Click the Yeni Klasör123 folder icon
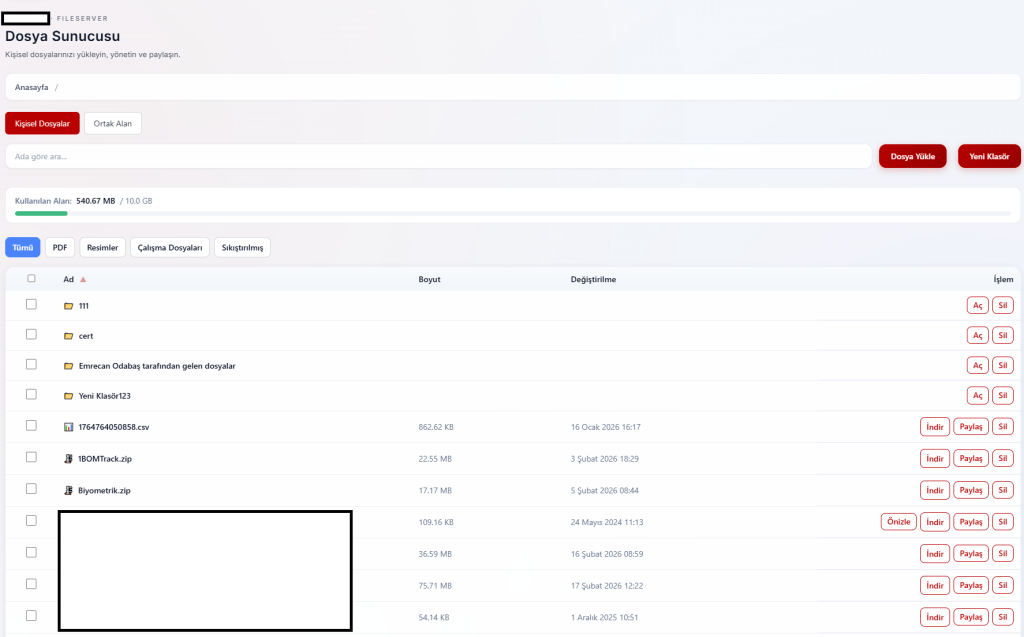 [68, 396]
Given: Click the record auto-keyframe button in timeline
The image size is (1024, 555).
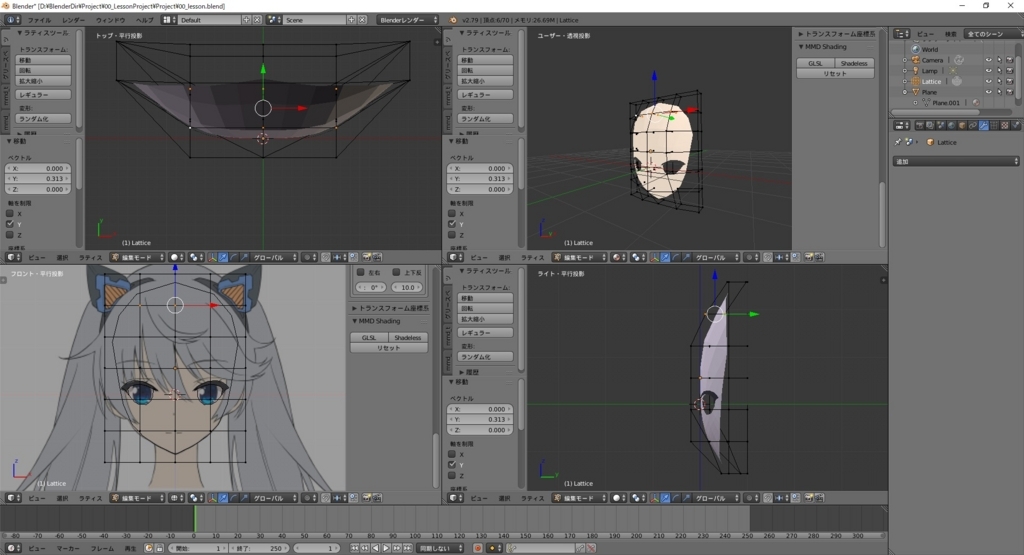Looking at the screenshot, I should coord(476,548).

WORK INSTRUCTION ::
The copy should hold, exactly, the lines from the one containing "Given: Click the" to the final line of the listing above, with both ends present and no pictures.

REPLY ::
Given: Click the record auto-keyframe button in timeline
The image size is (1024, 555).
Looking at the screenshot, I should coord(476,548).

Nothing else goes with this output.